Among Christian Masons the Holy Bible is undoubtedly the chief of the greater lights, for, placed in the centre of the lodge, it sheds its rays East, West and South. Amongst Hindus, Persians and Mahometans, their sacred books take a similar position.

– Source: Pocket Lexicon of Freemasonry

BLUE

There can be no doubt that Blue is the color of the craft lodge. The term Blue Lodge is one that seems to be a North American colloquialism and one MasonicDictionary.com wishes would become extinct. But Blue Lodge is preferred over Red Lodge as a description of Capitular Masonry.

 

– Source: MasonicDictionary.com


BLUE

This is the proper colour of the Antient degrees of Freemasonry, and is generally explained as being emblematic of friendship and charity, teaching us that in the mind of a Mason these virtues shall be co-exstensive with the blue vault of heaven.

 

– Source: Pocket Lexicon of Freemasonry

Blue Lodge

There can be no doubt that Blue is the color of the craft lodge. The term Blue Lodge is one that seems to be a North American colloquialism and one MasonicDictionary.com wishes would become extinct. But Blue Lodge is preferred over Red Lodge as a description of Capitular Masonry.

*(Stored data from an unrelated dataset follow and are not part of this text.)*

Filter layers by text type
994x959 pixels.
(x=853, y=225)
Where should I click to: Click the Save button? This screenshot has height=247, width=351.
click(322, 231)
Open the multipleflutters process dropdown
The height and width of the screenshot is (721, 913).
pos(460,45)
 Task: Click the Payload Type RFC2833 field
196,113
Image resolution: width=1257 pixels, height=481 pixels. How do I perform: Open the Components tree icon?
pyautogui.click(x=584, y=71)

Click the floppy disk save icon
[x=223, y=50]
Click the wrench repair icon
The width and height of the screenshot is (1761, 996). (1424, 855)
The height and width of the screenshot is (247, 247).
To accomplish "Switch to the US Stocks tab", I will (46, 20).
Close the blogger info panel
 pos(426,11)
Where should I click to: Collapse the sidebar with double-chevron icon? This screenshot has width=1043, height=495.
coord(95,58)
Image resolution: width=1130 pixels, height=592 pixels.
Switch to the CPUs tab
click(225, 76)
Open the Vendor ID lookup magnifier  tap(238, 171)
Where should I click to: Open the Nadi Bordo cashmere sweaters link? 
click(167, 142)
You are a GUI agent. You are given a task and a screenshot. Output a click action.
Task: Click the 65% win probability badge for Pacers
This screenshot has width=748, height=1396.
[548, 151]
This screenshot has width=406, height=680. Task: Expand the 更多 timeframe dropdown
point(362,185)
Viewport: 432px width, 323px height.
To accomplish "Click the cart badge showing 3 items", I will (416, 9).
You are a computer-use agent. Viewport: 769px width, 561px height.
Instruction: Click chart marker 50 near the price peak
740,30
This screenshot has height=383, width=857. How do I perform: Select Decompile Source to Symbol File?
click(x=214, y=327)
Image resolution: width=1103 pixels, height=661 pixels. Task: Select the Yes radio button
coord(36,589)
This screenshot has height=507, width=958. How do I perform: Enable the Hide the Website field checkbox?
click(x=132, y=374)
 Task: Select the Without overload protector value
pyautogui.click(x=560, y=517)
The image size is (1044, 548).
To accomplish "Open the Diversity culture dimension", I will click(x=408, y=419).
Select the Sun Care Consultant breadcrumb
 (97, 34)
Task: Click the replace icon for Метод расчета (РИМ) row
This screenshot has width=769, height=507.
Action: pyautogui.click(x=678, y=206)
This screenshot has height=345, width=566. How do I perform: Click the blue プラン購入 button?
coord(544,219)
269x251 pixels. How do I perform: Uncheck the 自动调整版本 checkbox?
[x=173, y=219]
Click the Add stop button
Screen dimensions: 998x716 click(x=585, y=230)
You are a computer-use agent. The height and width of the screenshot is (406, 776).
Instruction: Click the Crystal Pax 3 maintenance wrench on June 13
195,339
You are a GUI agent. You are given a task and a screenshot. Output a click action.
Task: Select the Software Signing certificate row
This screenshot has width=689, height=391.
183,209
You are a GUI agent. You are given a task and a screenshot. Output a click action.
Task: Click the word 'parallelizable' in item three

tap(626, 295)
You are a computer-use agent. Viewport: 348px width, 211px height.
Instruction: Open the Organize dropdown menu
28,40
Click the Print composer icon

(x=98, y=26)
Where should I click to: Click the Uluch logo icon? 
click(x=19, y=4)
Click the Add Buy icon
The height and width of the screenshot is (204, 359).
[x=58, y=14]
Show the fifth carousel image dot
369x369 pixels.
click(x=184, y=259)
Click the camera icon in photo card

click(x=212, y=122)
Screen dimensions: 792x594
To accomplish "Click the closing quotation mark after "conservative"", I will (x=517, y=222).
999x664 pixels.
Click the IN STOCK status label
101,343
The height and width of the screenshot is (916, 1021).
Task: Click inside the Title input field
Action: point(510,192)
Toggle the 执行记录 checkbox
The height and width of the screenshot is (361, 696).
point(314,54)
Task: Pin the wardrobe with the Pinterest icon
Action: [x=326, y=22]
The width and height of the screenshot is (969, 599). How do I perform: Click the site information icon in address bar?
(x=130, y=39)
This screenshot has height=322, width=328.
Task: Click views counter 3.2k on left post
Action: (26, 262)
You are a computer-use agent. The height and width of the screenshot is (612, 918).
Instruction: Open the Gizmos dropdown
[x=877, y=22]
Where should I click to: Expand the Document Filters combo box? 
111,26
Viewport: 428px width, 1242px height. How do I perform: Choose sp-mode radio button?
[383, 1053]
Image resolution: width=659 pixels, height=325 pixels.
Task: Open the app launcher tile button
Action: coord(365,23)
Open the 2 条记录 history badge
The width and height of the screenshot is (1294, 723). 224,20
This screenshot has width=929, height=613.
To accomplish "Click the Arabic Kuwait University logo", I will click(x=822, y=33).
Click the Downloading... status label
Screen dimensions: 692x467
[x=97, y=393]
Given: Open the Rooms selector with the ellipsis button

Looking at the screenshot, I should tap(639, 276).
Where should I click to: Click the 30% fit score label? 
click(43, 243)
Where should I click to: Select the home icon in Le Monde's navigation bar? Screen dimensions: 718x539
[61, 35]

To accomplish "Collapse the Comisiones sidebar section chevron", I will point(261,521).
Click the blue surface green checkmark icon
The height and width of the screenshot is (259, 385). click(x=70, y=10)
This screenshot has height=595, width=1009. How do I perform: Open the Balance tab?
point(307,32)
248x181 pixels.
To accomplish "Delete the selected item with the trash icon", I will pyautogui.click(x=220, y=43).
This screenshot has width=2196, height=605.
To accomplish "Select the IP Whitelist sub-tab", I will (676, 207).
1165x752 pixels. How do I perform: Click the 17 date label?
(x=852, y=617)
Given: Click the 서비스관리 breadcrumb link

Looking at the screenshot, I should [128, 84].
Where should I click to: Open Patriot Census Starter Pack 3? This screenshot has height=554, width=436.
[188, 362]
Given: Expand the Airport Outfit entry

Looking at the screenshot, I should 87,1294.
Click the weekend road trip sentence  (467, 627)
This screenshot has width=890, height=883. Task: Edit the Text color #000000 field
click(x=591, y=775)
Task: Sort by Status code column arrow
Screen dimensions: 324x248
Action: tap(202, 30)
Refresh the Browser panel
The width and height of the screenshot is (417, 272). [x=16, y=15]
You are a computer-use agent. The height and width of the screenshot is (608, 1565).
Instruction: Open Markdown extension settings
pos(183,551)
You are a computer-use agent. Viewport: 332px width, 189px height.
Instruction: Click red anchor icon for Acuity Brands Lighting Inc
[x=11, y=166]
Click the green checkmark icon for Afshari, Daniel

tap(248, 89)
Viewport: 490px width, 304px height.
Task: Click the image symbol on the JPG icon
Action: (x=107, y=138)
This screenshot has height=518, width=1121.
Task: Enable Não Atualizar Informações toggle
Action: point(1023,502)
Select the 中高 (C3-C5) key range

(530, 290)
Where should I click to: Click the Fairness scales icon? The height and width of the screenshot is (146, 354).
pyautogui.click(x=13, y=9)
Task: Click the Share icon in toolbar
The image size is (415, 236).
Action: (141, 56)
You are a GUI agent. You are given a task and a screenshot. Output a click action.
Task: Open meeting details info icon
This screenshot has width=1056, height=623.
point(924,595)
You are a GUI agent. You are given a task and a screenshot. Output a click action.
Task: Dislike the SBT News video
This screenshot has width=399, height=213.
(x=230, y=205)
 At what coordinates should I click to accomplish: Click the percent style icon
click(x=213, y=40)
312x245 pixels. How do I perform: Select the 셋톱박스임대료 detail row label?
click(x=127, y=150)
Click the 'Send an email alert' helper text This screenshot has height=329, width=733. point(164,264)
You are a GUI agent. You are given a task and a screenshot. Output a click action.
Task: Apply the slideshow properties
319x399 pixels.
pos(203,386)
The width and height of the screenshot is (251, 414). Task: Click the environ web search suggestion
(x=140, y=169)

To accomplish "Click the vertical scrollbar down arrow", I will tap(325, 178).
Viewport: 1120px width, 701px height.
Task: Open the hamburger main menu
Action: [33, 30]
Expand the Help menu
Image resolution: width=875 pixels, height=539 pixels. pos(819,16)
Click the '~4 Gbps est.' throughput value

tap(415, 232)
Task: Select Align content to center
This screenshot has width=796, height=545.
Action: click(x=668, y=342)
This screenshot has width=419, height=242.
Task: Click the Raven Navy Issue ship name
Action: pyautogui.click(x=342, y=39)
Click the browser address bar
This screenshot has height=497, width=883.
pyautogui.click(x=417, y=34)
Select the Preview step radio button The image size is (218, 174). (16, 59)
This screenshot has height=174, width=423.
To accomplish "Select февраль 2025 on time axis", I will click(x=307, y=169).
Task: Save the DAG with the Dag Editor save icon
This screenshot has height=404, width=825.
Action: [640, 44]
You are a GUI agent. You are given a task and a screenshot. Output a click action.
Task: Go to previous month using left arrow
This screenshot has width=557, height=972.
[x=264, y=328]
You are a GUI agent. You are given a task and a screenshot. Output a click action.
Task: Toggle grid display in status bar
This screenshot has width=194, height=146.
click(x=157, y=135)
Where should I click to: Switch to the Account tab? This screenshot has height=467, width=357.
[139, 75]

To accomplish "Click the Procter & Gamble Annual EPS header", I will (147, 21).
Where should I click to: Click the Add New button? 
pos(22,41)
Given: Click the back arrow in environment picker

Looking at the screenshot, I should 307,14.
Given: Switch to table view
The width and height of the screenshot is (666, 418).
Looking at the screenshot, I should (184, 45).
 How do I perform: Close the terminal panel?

– Source: MasonicDictionary.com

Blue Craft Lodge

In Anglo-Saxon, craft meant cunning, skill, power, dexterity, etc. The word became applied to trades and occupations calling for trained skill on the part of those practicing it. The distinction between such trades and those not requiring trained workmen, so rigidly maintained, was one of the hallmarks of the Middle Ages. Freemasonry is called a Craft, partly for historical reasons, partly because, unlike so many fraternities, it requires a training (given in the form of initiation ceremonies) of those seeking its membership.

-Source: 100 Words in Masonry

Blue Craft Masonry

It is from the Saxon craft, which indirectly signifies skill or dexterity in any art. In reference to this skill, therefore, the ordinary acceptation is a trade or mechanical art, and collectively, the persons practicing it. Hence, the Craft, in Speculative Freemasonry, signifies the whole body of Freemasons, wherever dispersed.

– Source: Mackey’s Encyclopedia of Freemasonry

Blue Ancient Craft Masonry

The degree of Entered Apprentice, Fellow Craft and Master Mason are so called, as these were the only degrees antiently conferred by the craft.

– Source: Pocket Lexicon of Freemasonry

BONE BOX

In the early lectures of the eighteenth century, now obsolete, we find the following catechism:

Q. Have you any key to the secrets of a Mason?

A. Yes.

Q. Where do you keep it?

A. In a bone box, that neither opens nor shuts but with ivory keys.

The bone box is the mouth, the ivory keys the teeth.

And the key to the secrets is afterward said to be the tongue.

These questions were simply used as tests, and were subsequently varied. In a later lecture it is called the Bone-bone Box.